Dans le même temps, le leader doit développer sa capacité et celle de son entreprise à s’adapter de manière permanente à un nouveau contexte qui peut parfois survenir de manière brutale.
Vous l’aurez compris si l’agilité individuelle du leader est indispensable il ne peut avancer seul.
Il doit donc mettre en œuvre le maximum de moyens qui permettront à son organisation de s’adapter rapidement et de manière pertinente en pouvant changer rapidement de systèmes de pensées, changer ses repères, ses réflexes, ses habitudes et de fait ses actions.
Le dirigeant agile pourra s’appuyer sur les équipes de premières lignes en contact direct avec l’environnement car elles sont souvent le mieux à même de détecter les premiers signaux annonciateurs de changement.
D’autre part, il pourra échanger avec elles sur la signification dynamique de ces signaux et les nourrir en retour de nouvelles interprétations stratégiques et opérationnelles. Ainsi les équipes pourront-elles aborder de nouveaux dispositifs organisationnels ou fonctionnels, non pas comme la dernière lubie d’un dirigeant versatile, mais comme une métabolisation stratégique des signaux qu’elles ont elles-mêmes contribué à détecter dans l’environnement.
- Porter et partager sa vision => Créer une sécurité interne
La vision et la finalité sont liées à la perception qu'ont les personnes du système plus vaste dont elles font partie.
Lorsque la vision stratégique d'une entreprise (ce qu’elle crée comme valeur, service, ce qui la différencie) s'adapte, répond de manière réactive à un changement du système dans lequel elle évolue, l’ambition (ce qu’elle apporte, rapporte aux parties prenantes de l’entreprise) doit également être modifiée et vice versa.
Afin de la porter, de la partager, les choix de communication du leader seront le reflet de l’importance qu’il y accorde et cette dernière sera relayée ensuite par les différentes parties prenantes.
L’une des compétences nécessaires ici au dirigeant est celle de pouvoir créer une stabilité interne à l’entreprise alors même que dans un monde volatile les changements peuvent être aussi soudains que répétés.
Lorsque les repères externes disparaissent, c’est en interne qu’il faut trouver et construire de nouveaux points de stabilité.

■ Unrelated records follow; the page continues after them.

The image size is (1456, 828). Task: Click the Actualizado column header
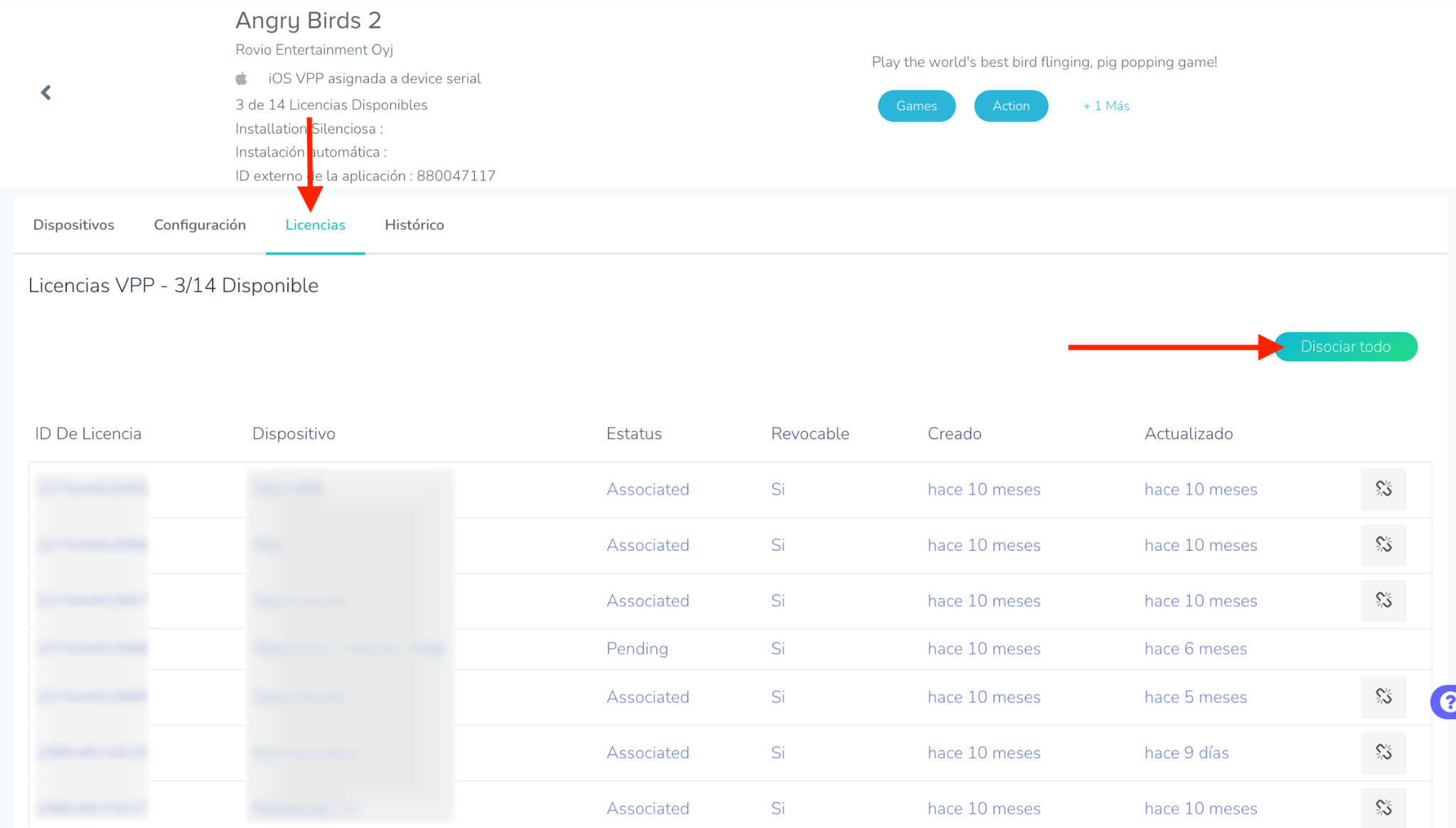coord(1188,434)
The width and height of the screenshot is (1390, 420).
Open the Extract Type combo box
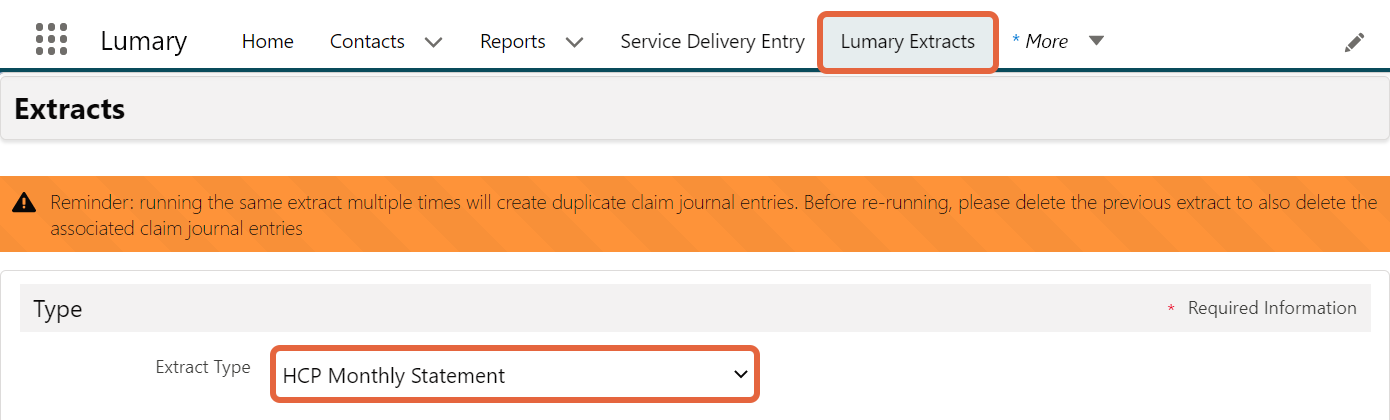[x=515, y=375]
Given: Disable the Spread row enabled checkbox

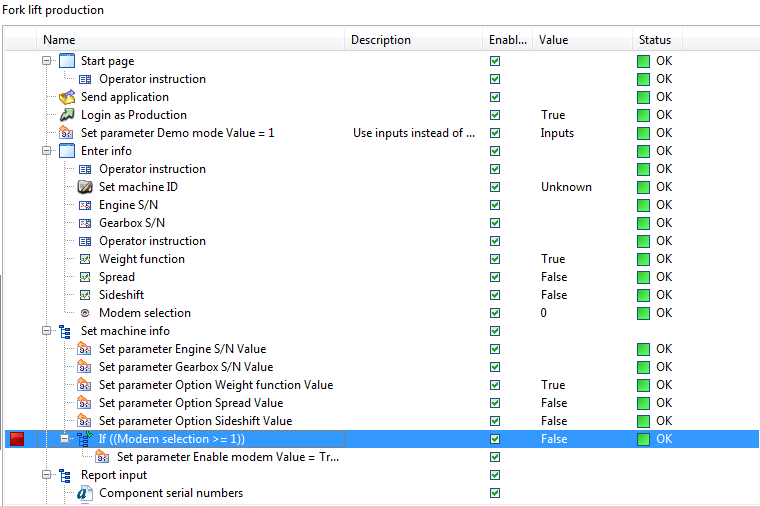Looking at the screenshot, I should click(x=495, y=277).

La mission et le système de valeurs de l’entreprise pourront constituer à la fois des points d’ancrage et un référentiel de critères pour les prises de décisions. Ce sera au dirigeant agile d’y puiser le sens tout en y trouvant de nouvelles traductions concrètes.
C’est cette stabilité interne qui procurera la solidité nécessaire à une véritable agilité externe et qui permettra au dirigeant et à ses équipes de s’adapter sans s’épuiser.
- Rester humble => Croire en son intuition tout en Inspirant confiance
L’incertitude est liée à la non prévisibilité des résultats de ses actions ou des évolutions de l’environnement. Cette deuxième dimension du VICA est elle aussi indépendante de la quantité d’informations dont le dirigeant peut disposer.
Lorsque le contexte est incertain, l’accessibilité à une abondance d’informations ne permet pas d’être sûr des évolutions à venir ou des effets attendus d’une prise de décision.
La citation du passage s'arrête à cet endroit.